* _SET EXERCISE_
Rewrite the dataset items from the line with "Given: Click the Auswahl" up to and including the line with "Looking at the screenshot, I should click(38, 75).", replacing "icon" with "button" and leaving everything else unchanged. Omit the pictures from your answer.

(Dataset items)

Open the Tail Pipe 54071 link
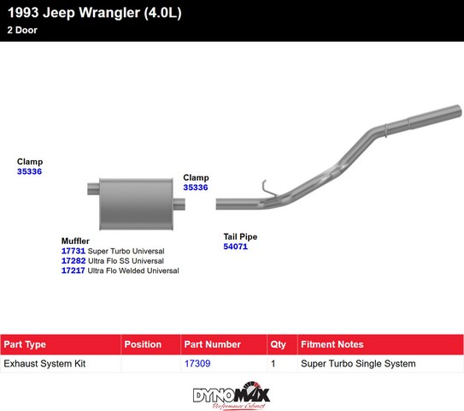464x411 pixels. (235, 247)
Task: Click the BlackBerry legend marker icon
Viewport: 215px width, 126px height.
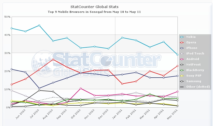Action: click(182, 70)
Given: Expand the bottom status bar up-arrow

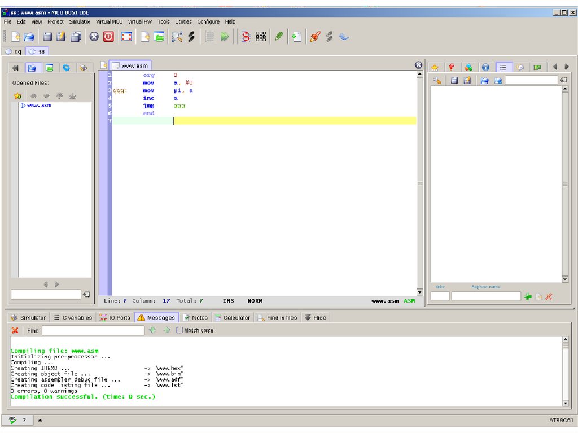Looking at the screenshot, I should pos(40,421).
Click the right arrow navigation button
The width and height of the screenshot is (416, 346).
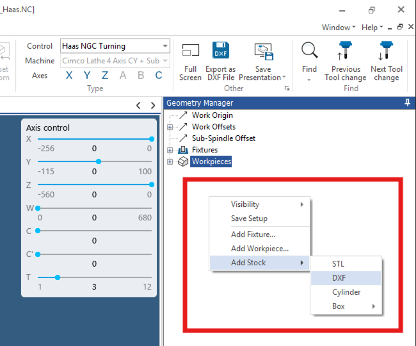(x=153, y=106)
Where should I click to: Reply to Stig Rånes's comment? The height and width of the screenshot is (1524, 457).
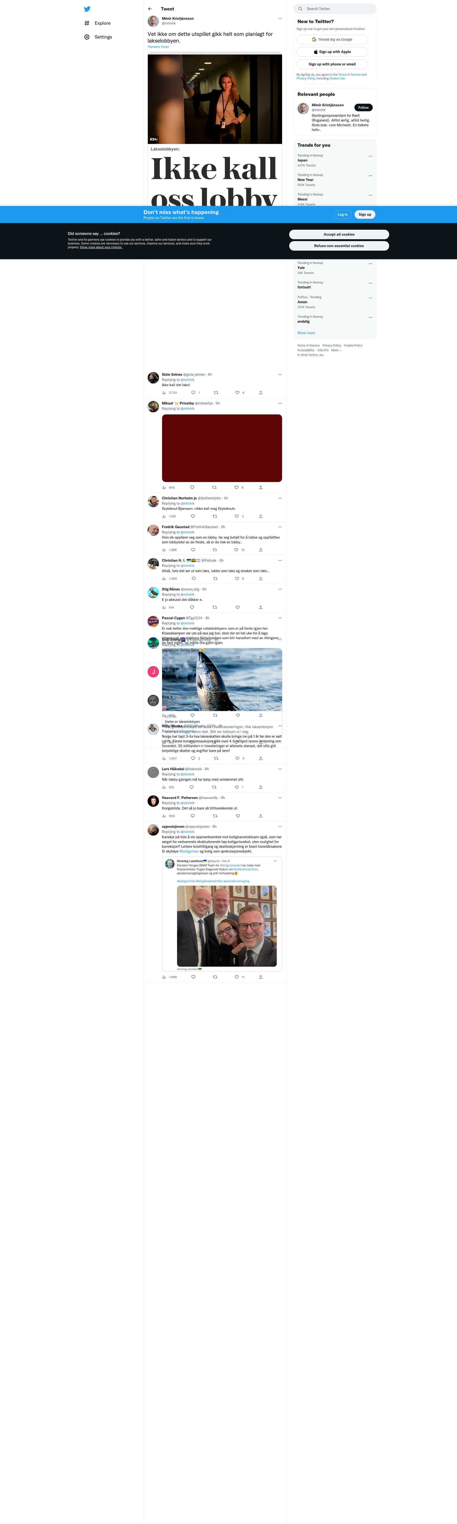click(x=192, y=607)
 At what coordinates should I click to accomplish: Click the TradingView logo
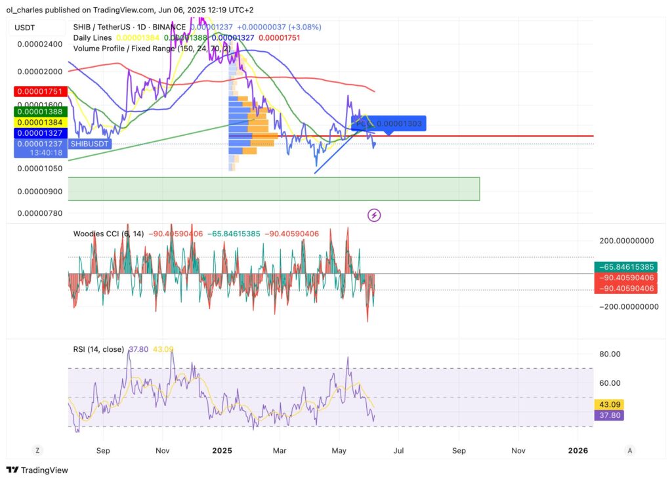(x=37, y=470)

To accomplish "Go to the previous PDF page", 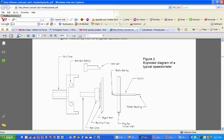I will (28, 36).
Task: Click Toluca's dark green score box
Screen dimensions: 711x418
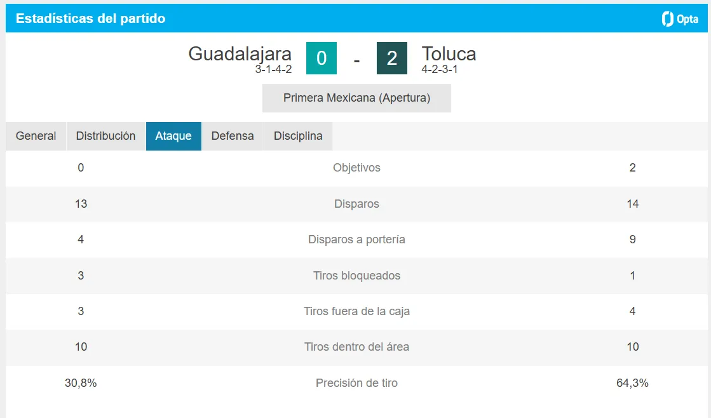Action: [392, 58]
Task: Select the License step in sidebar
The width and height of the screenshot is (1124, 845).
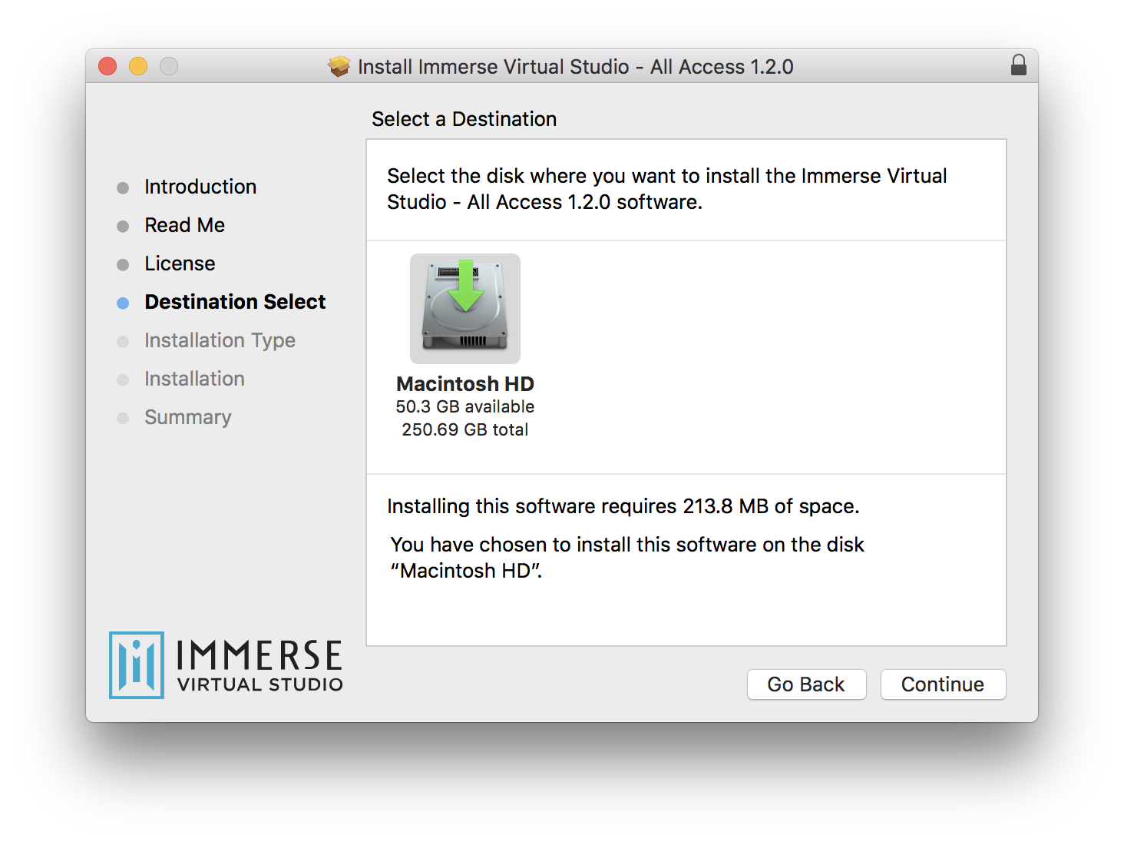Action: [x=180, y=263]
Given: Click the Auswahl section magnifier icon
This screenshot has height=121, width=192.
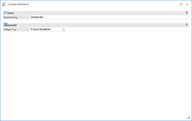Looking at the screenshot, I should pyautogui.click(x=5, y=25).
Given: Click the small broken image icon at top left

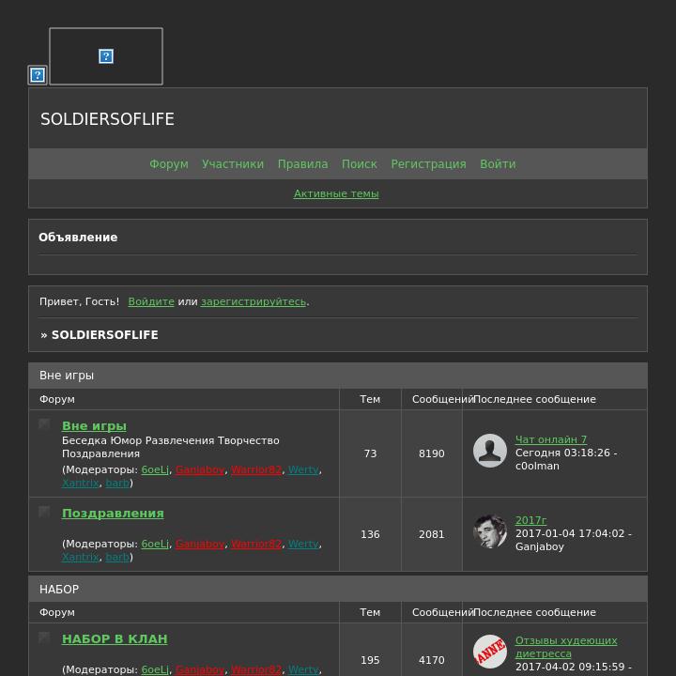Looking at the screenshot, I should click(38, 75).
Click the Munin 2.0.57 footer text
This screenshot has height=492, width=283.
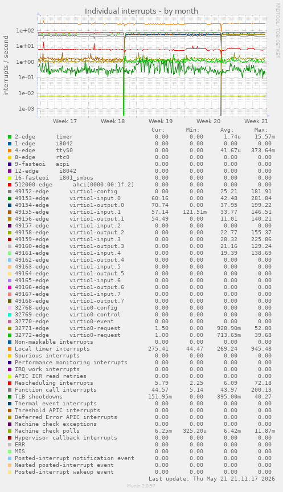tap(141, 486)
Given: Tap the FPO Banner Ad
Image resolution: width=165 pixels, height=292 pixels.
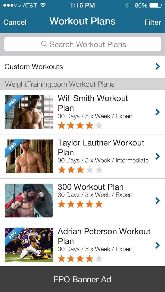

* _RESULT OF THIS TASK_
Given: Click the Auswahl section magnifier button
This screenshot has height=121, width=192.
Looking at the screenshot, I should pyautogui.click(x=5, y=25).
Given: Click the small broken image button at top left

Looking at the screenshot, I should click(38, 75).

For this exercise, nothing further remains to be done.